The Chamber filed two briefs to protect Shell Oil and Suncor Energy from litigation by local governments in Colorado and Rhode Island who were suing to hold the companies liable for climate change.

The briefs were filed in two Federal Appeals Courts to reverse the remand orders and to have the cases taken out from the District courts.

 

2019

 

The Chamber filed a brief to help ensure the development of a pipeline to be built through the Appalachian wilderness, and which will have a terminus in Robeson County, NC, home to the largest Native tribe east of the Mississippi.

 

2017

 

The Chamber filed a brief in a case against 18 states and 2 cities, who were protecting an EPA rule requiring new coal-fired power stations capture a percentage of their emissions with carbon capture.

This helped secure the building of a new generation of coal-fired power plants.

 

2017

 

In 2017, the Bureau of Land Management repealed a rule that required hydraulic fracturing operations on Federal and Indian lands to follow certain standards, including methane leaks, and waste water disposal.

We can thank the Chamber for helping to sue to make that happen!

 

2016

 

The Chamber sued the EPA to sustain coal in the USA’s energy mix.

 

2016

 

The Chamber filed a brief against the EPA’s Clean Power Plan, arguing that it “unlawfully attempts to radically transform the electric sector and usurp states’ traditional authority over the electric grid.”

The Chamber won: the U.S. Supreme Court suspended the Clean Power Plan.

 

2016

 

As soon as President Obama announced that he would limit offshore gas & oil drilling in Alaska, the Chamber threatened to sue the administration.

The Chamber followed up by asking President Trump to undo the regulation. It worked.

 

2015

 

The Chamber filed a lawsuit challenging the EPA’s new Ozone Standard. 

“The EPA set an unattainable mandate with this new ozone standard that will slow economic growth opportunities,” said William Kovacs, senior vice president, Environment, Technology & Regulatory Affairs for the U.S. Chamber of Commerce.

The new standard was based on thousands of new studies that had been published since the last review in 2008. It limited ground-level ozone to 70 parts per billion. Ozone causes harm to the respiratory system, and aggravates asthma and other lung diseases. Higher levels of ozone disproportionately affects children, older adults, and outdoor workers.

 

2014

 

In 2014, the Chamber began to convene groups of fossil fuel industry lobbyists, lawyers, and political strategists to devise strategies to oppose future regulatory actions that might limit greenhouse gas emissions.

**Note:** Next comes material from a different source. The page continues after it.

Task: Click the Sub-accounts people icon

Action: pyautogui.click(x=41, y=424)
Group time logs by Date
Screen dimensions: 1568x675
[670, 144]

The litigation began that year.

Two years, later the Chamber boasted about its leadership role in killing the Clean Power Plan in this op-ed.

 

In 2011, the US Chamber helped sue to make a special exception to expedite oil & gas exploration in Polar bear habitats.

2011

 

The Chamber filed a brief urging the US court of Appeals to reject a challenge to the federal offshore permitting process that would have halted offshore oil and natural gas exploration in the Gulf of Mexico.

Less than a year after the Deepwater Horizon oil spill in 2010.

2011

 

The Chamber filed to sue the EPA to overturn its finding that greenhouse gas emissions endanger public health and welfare.

2010

 

The Chamber sued the EPA for trying to regulate car emissions.

2010

 

The Chamber tried to set up the “Scopes monkey trial of the 21st century,” to discredit climate science so as to put off science-based climate legislation.

The Chamber filed to sue the EPA for saying that climate change is caused by humans. They used absurd, pseudo-scientific language. From their report: “Climate Change reconsidered”:

“It is arbitrary for EPA to rely on 21 years of twentieth-century warming as near-conclusive proof of human warming but then claim that the preceding  31 years of cooling and the following 13 years of no warming prove nothing”

Over the last 65 years, temperatures have mostly been steady or declining, while CO2 levels have steadily increased

“empirical data from independently derived temperature records show the pattern demanded by this theory [global warming] and predicted by models does not exist

There is an overwhelming consensus among climate scientists that climate change is human-made.